Namun tidak ada cerita yang tidak dipertanyakan oleh waktu.
Hari itu kami duduk di tepi bukit, memandangi lembah luas yang hijau. Angin membawa aroma tanah dan kayu basah. Senja hampir turun.
"Besok aku pergi," katanya.
Kalimat itu terjatuh begitu saja, seperti daun yang melepaskan diri dari cabangnya.
Aku tidak bertanya ke mana. Aku tidak bertanya kenapa. Aku hanya diam.
"Aku selalu pergi," lanjutnya. "Bukan karena aku ingin meninggalkan. Tapi karena aku tidak pernah bisa tinggal terlalu lama di satu tempat."
Aku menatapnya.
"Kamu menemukan apa yang kamu cari?" tanyaku.
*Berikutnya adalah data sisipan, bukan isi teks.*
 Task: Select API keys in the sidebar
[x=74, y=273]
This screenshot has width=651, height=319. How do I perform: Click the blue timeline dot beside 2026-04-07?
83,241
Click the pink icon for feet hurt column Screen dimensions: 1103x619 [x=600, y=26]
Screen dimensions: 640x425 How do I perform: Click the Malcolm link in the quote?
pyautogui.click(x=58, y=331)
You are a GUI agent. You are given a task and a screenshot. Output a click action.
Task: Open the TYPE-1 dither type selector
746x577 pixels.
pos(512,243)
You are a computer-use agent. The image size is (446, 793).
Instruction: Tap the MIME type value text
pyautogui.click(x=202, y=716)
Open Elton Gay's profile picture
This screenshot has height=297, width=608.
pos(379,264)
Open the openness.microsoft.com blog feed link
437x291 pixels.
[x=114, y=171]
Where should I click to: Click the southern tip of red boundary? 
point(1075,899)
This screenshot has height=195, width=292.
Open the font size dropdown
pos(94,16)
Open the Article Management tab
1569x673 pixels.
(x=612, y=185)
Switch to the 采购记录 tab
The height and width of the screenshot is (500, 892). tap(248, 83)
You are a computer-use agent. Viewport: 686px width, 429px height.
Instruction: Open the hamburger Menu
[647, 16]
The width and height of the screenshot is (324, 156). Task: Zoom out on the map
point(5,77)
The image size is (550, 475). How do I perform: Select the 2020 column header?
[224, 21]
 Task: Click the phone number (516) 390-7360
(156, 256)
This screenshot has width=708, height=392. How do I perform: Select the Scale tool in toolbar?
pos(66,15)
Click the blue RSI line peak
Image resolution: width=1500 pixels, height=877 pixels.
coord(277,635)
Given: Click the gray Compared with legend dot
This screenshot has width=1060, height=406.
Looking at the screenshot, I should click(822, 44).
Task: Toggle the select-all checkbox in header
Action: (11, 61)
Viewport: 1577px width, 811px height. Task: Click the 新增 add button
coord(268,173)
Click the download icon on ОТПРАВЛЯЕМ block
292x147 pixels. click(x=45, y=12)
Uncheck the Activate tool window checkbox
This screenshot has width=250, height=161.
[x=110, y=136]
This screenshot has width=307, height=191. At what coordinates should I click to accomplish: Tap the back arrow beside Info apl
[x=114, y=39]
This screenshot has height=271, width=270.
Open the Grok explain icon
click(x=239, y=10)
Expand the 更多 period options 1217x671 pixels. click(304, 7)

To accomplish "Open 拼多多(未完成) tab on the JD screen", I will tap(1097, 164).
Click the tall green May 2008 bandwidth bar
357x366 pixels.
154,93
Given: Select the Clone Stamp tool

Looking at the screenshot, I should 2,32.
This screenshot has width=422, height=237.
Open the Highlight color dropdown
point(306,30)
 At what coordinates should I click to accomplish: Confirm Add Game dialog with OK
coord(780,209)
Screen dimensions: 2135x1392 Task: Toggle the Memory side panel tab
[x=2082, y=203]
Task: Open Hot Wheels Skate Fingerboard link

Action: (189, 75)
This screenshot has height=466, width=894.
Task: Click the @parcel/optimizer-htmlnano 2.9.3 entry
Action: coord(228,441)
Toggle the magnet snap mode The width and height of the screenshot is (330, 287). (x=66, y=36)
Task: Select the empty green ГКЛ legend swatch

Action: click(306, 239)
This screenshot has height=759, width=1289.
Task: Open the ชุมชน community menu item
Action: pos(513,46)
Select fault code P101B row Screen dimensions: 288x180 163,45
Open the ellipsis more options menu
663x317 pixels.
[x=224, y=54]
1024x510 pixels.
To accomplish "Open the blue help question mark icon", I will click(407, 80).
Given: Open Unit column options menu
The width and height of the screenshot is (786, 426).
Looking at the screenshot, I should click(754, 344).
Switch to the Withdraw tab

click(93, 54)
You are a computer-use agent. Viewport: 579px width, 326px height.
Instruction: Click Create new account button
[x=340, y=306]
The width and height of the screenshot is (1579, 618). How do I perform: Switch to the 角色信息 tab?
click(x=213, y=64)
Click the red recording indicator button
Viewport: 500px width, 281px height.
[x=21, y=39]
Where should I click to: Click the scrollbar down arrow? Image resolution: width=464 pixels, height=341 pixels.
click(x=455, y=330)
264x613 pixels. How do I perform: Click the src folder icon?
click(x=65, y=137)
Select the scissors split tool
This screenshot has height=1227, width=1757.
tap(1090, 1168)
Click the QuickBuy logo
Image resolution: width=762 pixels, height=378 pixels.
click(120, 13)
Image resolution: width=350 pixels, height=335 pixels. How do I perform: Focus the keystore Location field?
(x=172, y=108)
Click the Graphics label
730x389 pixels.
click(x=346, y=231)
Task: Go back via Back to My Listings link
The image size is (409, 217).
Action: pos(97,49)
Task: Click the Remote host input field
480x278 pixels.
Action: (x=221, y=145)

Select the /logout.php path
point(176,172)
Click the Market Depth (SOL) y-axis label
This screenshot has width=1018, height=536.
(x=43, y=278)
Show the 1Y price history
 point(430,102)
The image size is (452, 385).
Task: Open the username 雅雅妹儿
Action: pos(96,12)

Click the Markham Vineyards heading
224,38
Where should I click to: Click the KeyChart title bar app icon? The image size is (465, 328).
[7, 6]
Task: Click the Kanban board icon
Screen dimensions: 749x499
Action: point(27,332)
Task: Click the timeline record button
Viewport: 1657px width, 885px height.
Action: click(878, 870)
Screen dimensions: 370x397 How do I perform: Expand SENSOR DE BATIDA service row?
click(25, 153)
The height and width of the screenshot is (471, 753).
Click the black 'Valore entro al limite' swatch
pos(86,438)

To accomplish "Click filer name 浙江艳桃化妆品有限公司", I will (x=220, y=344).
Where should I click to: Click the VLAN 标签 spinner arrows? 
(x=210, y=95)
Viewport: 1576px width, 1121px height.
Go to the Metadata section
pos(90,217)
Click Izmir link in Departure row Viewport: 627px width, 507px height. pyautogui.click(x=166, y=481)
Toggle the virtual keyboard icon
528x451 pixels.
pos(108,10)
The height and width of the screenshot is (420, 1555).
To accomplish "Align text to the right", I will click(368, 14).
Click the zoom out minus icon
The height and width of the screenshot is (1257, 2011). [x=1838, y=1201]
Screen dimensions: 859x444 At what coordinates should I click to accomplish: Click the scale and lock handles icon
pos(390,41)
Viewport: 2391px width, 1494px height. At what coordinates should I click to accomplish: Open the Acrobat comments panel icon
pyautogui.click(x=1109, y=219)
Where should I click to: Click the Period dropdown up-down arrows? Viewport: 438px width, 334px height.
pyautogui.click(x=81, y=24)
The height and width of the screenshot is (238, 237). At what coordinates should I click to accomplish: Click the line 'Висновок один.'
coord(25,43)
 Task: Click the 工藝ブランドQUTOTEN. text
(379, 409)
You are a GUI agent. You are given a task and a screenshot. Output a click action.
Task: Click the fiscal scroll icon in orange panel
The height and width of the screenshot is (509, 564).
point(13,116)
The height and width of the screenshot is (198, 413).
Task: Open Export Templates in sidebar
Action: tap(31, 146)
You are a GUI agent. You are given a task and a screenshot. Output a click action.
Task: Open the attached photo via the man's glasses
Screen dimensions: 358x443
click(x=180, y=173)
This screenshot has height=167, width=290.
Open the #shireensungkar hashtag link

Ia menatap pegunungan. "Belum. Tapi aku merasa aku sedikit lebih dekat."
Angin berhembus pelan.
"Kamu bisa tinggal," kataku, meski aku tahu jawabannya.
Lila menggeleng pelan. "Kalau aku tinggal sebelum aku siap, aku akan berubah menjadi seseorang yang bahkan aku tidak kenal. Dan aku tidak ingin memberi itu kepada siapapun."
Kami pulang tanpa banyak bicara. Di lorong, ia berhenti di depan pintunya.
"Terima kasih sudah duduk bersamaku," katanya.
Aku mengangguk. "Terima kasih sudah datang tepat saat aku berhenti."
Ia tersenyum. Senyum yang tidak meminta apa pun.
Keesokan paginya, ia pergi. Tidak ada pelukan. Tidak ada janji. Tidak ada kata sampai jumpa.
Hanya suara langkah yang menjauh.
Aku tetap tinggal beberapa hari lagi. Duduk di bawah flamboyan yang sama. Membiarkan hari berjalan. Di sudut lorong, pintu bertuliskan Gudang4D tetap tertutup. Seperti ruang yang menyimpan hal-hal yang tidak kita ungkapkan, tetapi tetap menjadi bagian dari kita.
Aku pulang beberapa minggu kemudian. Hidup masih sama. Tapi aku tidak lagi merasa asing pada diriku sendiri.
Aku belajar bahwa cinta tidak selalu tentang memiliki atau menetap. Kadang cinta adalah seseorang yang menemani kita untuk menemukan jalan kembali ke diri sendiri.
Dan beberapa pertemuan, meski singkat, tinggal jauh lebih lama dari yang kita kira.